BMJ 2013; 346 doi: http://dx.doi.org/10.1136/bmj.f671 (Published 31 January 2013) Cite this as: BMJ 2013;346:f671
  1. Bob Roehr
  1. 1Washington, DC

The debate on US healthcare policy must focus on overall cost containment, not on shifting costs within the silos of public, employer, and private sector payers, experts told a congressional briefing on 28 January.

Fuelling the renewed policy debate are a report earlier this month from the Centers for Medicare and Medicaid Services saying that aggregate healthcare spending rose at a relatively low 3.9% for the last three years for which information was available1 and broad recommendations from the Commonwealth Fund on how an additional $2 trillion might be shaved from increased healthcare spending over the next decade.2

“We are not talking about fighting over a shrinking pie” of healthcare spending, said Stuart Guterman, vice president and executive director of the Commonwealth Fund’s Commission on a High Performance Health System. “Only in healthcare” could spending $40 trillion rather than $42 trillion be thought of as cuts, he said. “The idea is to use those resources more effectively.”

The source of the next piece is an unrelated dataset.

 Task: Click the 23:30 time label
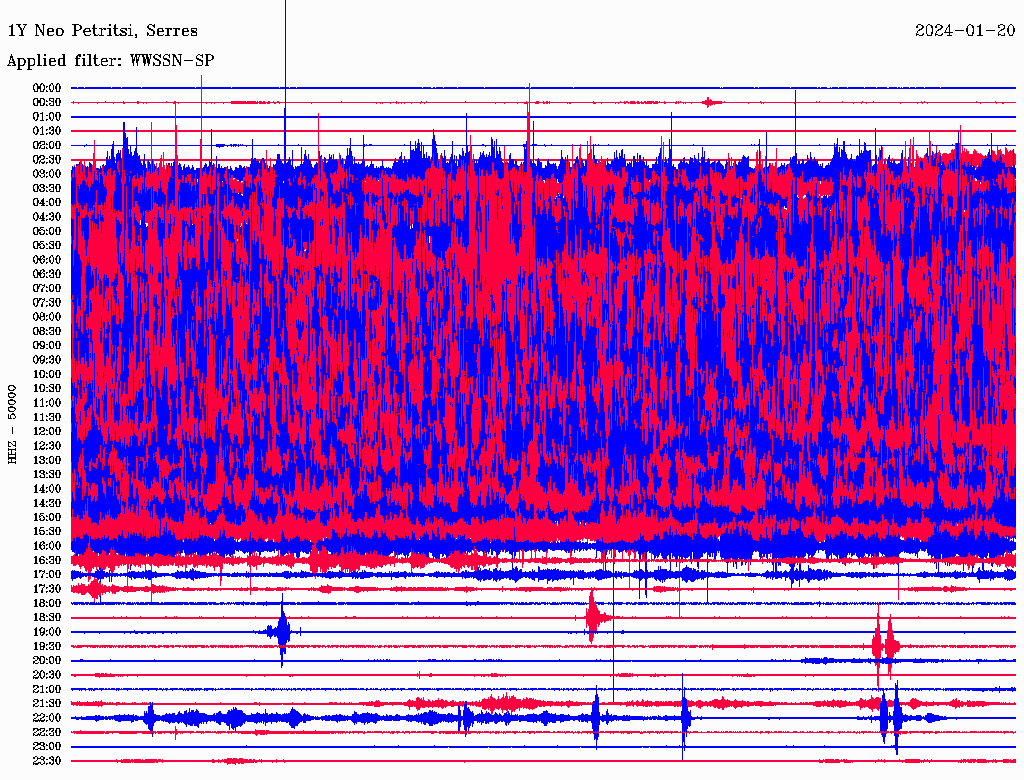pos(47,761)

Karen Ignagni, president of the trade association America’s Health Insurance Plans, argued that a silo by silo approach that focused on government spending on Medicare and Medicaid would lead to cost shifting to the private sector. Conversely, however, as costs increased to employers, some would drop health insurance coverage, and that would add more people to the public rolls.

Although there was a consensus on the need for better integration of the delivery of care, Ignagni said, there were often barriers to achieving this.

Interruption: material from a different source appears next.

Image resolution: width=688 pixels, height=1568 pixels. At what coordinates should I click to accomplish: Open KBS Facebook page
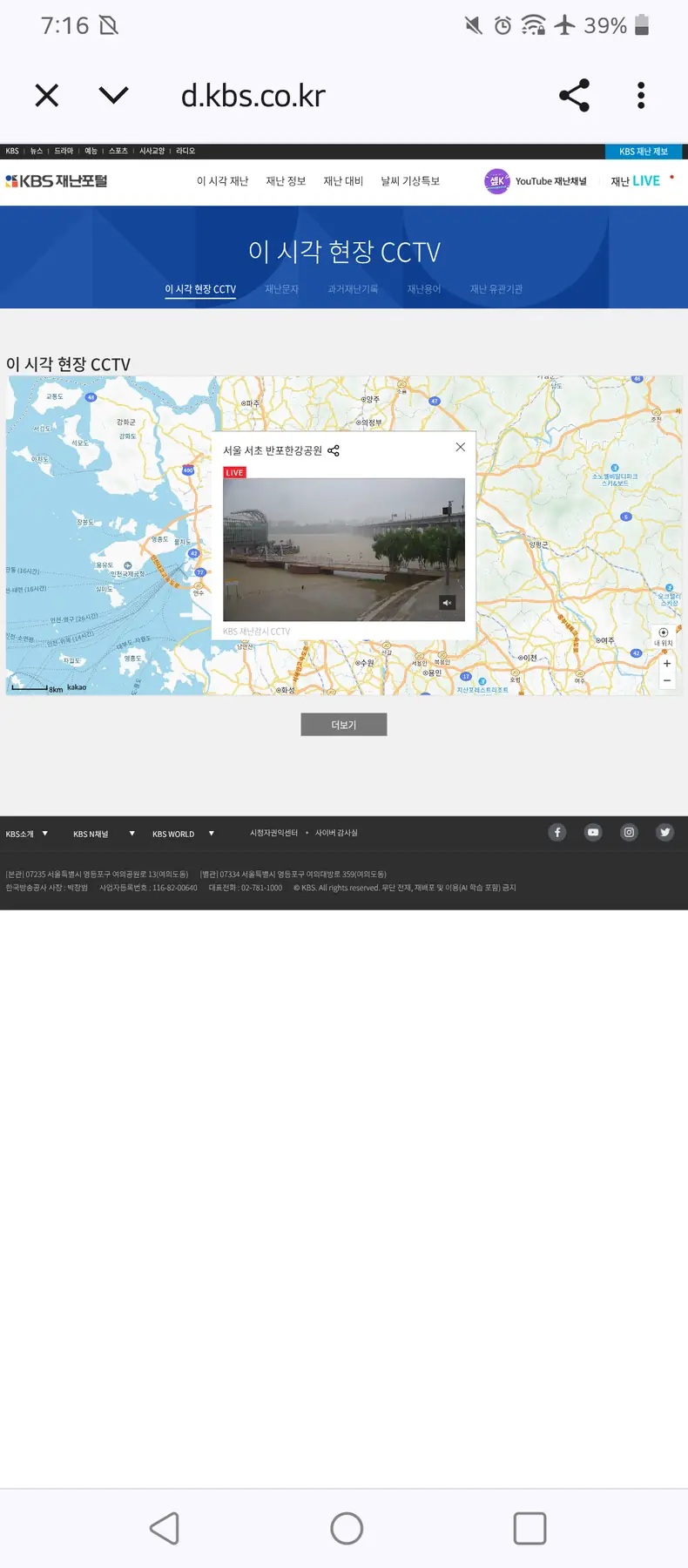tap(557, 833)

Administrative costs could be reduced if all payers and providers agreed to a common set of measures, standards, and reporting. Agreement should be easier to achieve with the shift from a system of reimbursement of fees for services to models in which payments were bundled and that focused on health outcomes rather than how they were achieved.

However, some contracts between insurers and providers prohibited sharing information on outcomes and costs with consumers, Ignagni said. Other regulations allowed an insurer to create “wellness” programs and incentives for group policies but not necessarily for individual policies. She also wanted to remove barriers to the formation of high performance networks of care.

But Robert Galvin, chief executive officer of Equity Healthcare, one of the largest private sector purchasers of healthcare services in the US, cautioned that such consolidation often led to higher price rises as dominant hospitals and other care providers bought up their lower cost competitors. He believes that a combination of regulation and market forces must govern how networks evolve.

Healthcare has been one of the few areas where employment has grown during the recent recession and the slow recovery from it. Some have argued that increased healthcare spending should be applauded for its job creation and that it should not be reined in.

Guterman disagrees. Spending less on healthcare left more money in the pockets of consumers, he said. “That has the potential to create a tremendous number of jobs elsewhere in the economy . . . I think we need to look beyond the healthcare sector and really think about how we can better use those resources to support not only public endeavors like education, public safety, and roads but also more money in the private sector.”